*Prompt*. Among the entries below, find the line with "Task: Open author Zhixia Song's link", then quote it and each following line up to and including the line with "Image resolution: width=799", and nothing else.

(Collected data)
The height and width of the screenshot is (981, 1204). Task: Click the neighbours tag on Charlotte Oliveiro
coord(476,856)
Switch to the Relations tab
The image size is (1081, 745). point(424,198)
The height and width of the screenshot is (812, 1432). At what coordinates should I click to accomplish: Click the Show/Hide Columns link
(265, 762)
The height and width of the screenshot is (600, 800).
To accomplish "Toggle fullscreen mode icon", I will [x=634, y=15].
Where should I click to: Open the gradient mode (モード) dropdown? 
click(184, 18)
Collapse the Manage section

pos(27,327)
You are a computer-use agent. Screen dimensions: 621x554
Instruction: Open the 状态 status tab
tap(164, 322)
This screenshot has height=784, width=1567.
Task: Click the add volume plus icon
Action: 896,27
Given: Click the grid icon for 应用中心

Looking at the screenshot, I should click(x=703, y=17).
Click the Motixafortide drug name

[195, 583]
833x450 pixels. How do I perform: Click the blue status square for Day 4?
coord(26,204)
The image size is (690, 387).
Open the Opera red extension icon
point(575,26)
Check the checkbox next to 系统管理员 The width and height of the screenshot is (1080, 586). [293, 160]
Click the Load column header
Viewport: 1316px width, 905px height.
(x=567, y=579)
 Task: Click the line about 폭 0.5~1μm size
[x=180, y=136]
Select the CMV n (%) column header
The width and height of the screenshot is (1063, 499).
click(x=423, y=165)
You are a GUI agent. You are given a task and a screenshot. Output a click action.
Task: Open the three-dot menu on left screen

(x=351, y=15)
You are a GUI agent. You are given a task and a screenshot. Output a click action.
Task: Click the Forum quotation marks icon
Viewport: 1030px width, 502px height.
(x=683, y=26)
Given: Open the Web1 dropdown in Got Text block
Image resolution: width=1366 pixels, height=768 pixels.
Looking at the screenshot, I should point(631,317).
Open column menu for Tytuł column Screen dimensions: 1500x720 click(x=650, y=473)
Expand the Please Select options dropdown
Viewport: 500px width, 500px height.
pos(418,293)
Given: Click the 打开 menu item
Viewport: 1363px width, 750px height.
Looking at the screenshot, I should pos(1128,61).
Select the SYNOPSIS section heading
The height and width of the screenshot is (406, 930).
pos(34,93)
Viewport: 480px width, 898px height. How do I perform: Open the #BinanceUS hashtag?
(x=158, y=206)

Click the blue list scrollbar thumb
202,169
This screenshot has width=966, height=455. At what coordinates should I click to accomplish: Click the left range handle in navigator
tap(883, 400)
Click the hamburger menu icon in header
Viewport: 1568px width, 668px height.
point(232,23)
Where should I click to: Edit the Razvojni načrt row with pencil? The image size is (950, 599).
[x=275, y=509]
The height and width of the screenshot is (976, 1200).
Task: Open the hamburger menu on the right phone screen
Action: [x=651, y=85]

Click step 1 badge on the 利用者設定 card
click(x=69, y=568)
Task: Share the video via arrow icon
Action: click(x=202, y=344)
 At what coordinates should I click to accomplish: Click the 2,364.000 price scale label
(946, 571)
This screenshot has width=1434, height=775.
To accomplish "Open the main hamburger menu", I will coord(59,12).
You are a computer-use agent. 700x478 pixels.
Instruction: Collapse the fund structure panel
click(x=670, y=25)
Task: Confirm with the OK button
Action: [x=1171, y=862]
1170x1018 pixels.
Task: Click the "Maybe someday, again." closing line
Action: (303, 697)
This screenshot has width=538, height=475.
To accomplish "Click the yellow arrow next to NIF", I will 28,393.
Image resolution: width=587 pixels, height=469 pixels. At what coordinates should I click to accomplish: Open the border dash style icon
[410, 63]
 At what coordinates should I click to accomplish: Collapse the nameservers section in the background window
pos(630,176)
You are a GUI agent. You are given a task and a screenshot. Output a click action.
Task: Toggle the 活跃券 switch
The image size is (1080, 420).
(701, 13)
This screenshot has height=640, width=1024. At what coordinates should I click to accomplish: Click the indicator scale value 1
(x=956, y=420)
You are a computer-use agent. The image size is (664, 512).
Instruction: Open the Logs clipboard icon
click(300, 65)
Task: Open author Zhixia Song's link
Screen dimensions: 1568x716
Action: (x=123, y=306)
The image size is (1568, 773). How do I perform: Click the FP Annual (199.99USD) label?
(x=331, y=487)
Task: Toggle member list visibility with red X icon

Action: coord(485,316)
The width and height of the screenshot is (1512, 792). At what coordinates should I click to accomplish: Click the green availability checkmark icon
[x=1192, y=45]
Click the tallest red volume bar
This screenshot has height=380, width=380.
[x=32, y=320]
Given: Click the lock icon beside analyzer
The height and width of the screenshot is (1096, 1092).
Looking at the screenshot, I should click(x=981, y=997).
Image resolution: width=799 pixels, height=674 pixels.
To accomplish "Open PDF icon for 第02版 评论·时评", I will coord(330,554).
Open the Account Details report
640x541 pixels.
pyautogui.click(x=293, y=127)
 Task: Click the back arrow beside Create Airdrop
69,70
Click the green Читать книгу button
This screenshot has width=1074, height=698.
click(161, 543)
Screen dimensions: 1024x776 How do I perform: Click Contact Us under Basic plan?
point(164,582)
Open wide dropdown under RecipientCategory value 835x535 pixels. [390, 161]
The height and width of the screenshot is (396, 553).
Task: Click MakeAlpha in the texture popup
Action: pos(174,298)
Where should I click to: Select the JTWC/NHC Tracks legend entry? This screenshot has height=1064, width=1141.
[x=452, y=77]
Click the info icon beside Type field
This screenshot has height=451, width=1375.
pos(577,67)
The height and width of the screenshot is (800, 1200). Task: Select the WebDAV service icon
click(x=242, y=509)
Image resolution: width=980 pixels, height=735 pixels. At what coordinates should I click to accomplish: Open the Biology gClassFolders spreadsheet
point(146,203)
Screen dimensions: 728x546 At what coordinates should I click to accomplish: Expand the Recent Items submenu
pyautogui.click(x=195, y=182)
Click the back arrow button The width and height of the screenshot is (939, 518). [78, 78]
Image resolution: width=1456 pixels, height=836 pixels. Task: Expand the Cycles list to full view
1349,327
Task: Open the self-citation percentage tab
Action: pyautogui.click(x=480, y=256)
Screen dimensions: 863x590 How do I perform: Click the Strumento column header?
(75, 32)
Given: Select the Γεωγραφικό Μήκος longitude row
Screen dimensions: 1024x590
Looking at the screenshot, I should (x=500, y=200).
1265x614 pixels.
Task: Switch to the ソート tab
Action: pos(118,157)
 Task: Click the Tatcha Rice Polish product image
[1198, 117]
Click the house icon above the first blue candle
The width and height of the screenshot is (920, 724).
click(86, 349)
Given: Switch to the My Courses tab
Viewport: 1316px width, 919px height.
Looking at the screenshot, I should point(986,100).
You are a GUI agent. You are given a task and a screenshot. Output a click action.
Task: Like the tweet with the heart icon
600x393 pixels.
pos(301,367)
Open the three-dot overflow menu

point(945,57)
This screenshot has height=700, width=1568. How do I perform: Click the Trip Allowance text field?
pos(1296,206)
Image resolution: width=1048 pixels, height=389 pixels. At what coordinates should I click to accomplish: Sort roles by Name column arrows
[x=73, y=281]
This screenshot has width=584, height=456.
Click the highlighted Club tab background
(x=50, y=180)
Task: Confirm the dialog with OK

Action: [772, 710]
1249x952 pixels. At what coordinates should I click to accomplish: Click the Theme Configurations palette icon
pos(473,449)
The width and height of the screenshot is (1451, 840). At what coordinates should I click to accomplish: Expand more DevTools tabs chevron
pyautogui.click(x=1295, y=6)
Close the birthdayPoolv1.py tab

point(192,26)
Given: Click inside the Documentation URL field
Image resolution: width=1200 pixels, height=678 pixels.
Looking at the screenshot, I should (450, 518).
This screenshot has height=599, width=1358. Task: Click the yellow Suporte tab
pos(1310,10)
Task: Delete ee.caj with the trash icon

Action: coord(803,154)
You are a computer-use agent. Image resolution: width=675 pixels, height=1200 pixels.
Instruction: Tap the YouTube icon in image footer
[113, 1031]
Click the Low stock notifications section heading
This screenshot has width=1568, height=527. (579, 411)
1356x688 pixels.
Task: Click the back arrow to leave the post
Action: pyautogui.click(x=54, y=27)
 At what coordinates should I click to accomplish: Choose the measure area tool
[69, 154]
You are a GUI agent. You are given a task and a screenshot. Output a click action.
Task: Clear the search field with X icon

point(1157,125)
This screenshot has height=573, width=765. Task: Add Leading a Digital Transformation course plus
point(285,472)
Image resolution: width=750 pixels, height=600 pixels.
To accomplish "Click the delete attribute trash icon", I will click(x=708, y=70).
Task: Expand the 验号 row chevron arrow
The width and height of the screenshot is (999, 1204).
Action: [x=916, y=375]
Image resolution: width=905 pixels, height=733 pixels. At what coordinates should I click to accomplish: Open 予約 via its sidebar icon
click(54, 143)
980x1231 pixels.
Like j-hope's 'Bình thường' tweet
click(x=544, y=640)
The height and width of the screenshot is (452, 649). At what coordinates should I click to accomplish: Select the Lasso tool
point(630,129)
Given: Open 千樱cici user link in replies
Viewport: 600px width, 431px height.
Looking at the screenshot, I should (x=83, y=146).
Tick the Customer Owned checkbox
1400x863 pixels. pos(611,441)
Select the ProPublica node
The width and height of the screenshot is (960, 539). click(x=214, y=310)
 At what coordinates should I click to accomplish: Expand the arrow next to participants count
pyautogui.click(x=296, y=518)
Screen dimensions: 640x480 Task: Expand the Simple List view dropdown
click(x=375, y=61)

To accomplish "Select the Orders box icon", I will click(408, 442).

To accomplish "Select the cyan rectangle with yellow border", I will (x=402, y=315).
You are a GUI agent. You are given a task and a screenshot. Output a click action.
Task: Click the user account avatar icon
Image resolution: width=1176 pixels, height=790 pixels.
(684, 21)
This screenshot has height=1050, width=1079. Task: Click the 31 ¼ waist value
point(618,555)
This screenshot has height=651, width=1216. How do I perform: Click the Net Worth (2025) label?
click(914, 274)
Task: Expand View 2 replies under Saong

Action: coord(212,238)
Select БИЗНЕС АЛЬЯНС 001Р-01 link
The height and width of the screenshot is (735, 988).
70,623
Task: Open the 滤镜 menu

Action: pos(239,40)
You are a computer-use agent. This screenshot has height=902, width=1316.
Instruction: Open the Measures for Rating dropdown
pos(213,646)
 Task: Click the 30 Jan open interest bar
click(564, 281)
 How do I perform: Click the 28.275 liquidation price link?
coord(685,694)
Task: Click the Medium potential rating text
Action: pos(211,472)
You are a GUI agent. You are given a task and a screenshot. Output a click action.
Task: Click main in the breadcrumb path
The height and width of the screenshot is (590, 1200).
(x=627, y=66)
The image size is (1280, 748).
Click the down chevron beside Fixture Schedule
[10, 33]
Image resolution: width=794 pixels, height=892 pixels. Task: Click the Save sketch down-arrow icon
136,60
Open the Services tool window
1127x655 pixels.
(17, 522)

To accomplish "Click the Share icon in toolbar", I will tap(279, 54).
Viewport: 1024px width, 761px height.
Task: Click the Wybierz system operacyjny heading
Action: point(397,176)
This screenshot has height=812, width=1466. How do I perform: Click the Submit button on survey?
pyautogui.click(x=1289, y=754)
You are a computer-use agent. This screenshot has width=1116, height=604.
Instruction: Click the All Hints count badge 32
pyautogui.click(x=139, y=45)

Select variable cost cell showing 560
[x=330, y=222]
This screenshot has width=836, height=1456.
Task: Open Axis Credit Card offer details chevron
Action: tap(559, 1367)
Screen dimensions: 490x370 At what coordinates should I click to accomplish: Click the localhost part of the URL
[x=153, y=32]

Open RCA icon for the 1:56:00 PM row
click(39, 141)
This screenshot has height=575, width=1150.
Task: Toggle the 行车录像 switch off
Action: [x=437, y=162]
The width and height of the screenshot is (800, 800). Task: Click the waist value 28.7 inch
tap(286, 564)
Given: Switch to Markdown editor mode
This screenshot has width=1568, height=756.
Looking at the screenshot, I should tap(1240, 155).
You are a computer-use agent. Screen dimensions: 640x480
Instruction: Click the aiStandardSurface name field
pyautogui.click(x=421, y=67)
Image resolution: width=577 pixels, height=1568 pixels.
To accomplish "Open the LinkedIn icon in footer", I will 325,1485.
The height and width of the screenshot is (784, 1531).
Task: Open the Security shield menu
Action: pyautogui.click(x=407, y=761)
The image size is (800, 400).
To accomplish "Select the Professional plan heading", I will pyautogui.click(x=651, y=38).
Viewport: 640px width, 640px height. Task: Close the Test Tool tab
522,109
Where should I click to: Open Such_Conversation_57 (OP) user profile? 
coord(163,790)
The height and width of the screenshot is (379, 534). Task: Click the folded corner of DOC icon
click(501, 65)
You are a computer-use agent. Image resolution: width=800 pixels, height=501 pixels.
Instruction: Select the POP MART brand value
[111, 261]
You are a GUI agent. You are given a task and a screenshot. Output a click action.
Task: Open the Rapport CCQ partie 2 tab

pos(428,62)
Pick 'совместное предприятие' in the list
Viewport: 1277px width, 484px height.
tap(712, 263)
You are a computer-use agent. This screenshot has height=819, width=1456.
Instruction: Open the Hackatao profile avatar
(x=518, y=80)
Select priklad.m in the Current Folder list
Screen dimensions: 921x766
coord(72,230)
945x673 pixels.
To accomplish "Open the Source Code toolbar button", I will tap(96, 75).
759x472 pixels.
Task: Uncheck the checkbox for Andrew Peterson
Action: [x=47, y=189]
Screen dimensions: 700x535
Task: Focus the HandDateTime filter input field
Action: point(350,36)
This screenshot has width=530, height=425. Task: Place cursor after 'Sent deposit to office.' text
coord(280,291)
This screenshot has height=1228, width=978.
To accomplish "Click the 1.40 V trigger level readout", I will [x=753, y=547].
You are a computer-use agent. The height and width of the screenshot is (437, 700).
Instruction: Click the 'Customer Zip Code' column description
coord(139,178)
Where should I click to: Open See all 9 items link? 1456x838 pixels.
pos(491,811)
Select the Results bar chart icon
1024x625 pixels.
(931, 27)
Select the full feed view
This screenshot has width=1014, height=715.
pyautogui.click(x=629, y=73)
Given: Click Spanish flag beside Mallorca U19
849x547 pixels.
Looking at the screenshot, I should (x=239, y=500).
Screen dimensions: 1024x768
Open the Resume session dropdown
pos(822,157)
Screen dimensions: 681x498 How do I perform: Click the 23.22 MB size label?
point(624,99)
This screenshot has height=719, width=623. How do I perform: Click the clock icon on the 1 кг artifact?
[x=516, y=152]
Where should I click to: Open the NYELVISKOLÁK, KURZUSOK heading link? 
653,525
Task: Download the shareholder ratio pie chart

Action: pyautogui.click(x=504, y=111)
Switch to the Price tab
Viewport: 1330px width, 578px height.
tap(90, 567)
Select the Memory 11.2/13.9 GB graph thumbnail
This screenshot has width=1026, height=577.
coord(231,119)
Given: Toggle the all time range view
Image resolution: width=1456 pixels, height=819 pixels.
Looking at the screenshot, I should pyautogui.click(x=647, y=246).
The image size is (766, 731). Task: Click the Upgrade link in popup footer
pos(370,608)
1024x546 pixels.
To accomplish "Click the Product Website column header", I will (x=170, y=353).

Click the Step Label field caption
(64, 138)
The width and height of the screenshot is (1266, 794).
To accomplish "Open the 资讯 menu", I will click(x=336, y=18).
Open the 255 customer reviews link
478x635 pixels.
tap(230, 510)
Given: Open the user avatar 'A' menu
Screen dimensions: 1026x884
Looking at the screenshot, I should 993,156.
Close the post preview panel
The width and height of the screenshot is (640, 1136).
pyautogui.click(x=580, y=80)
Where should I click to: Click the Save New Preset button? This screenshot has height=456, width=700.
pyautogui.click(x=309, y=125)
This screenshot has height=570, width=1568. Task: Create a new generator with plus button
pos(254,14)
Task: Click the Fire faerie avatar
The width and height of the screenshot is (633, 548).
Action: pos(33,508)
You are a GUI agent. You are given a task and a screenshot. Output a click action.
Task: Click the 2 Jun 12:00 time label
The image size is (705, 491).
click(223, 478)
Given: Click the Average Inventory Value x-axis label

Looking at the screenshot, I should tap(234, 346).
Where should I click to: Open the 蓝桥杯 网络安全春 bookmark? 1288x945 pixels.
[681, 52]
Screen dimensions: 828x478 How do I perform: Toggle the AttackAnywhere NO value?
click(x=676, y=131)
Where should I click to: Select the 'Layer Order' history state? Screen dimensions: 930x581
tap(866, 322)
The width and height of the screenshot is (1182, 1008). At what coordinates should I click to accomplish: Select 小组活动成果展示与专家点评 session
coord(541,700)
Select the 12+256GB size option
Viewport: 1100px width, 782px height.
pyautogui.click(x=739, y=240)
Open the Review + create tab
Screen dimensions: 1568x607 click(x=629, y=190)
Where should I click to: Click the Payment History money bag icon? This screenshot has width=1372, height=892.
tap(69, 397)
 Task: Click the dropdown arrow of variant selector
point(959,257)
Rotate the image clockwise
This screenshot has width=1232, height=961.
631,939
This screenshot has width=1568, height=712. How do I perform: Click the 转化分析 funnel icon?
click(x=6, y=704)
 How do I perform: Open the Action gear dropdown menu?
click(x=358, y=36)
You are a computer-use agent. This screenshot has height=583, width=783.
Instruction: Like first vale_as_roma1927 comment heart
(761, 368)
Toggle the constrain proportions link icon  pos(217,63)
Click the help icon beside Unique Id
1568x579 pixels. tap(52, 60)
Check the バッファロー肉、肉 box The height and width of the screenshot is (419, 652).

*Solution for this exercise*.
Task: Open author Zhixia Song's link
Screen dimensions: 1568x716
Action: (x=123, y=306)
The image size is (1568, 773). How do I perform: Click the FP Annual (199.99USD) label?
(x=331, y=487)
Task: Toggle member list visibility with red X icon

Action: coord(485,316)
The width and height of the screenshot is (1512, 792). At what coordinates should I click to accomplish: Click the green availability checkmark icon
[x=1192, y=45]
Click the tallest red volume bar
This screenshot has height=380, width=380.
[x=32, y=320]
Given: Click the lock icon beside analyzer
The height and width of the screenshot is (1096, 1092).
Looking at the screenshot, I should click(x=981, y=997).
Image resolution: width=799 pixels, height=674 pixels.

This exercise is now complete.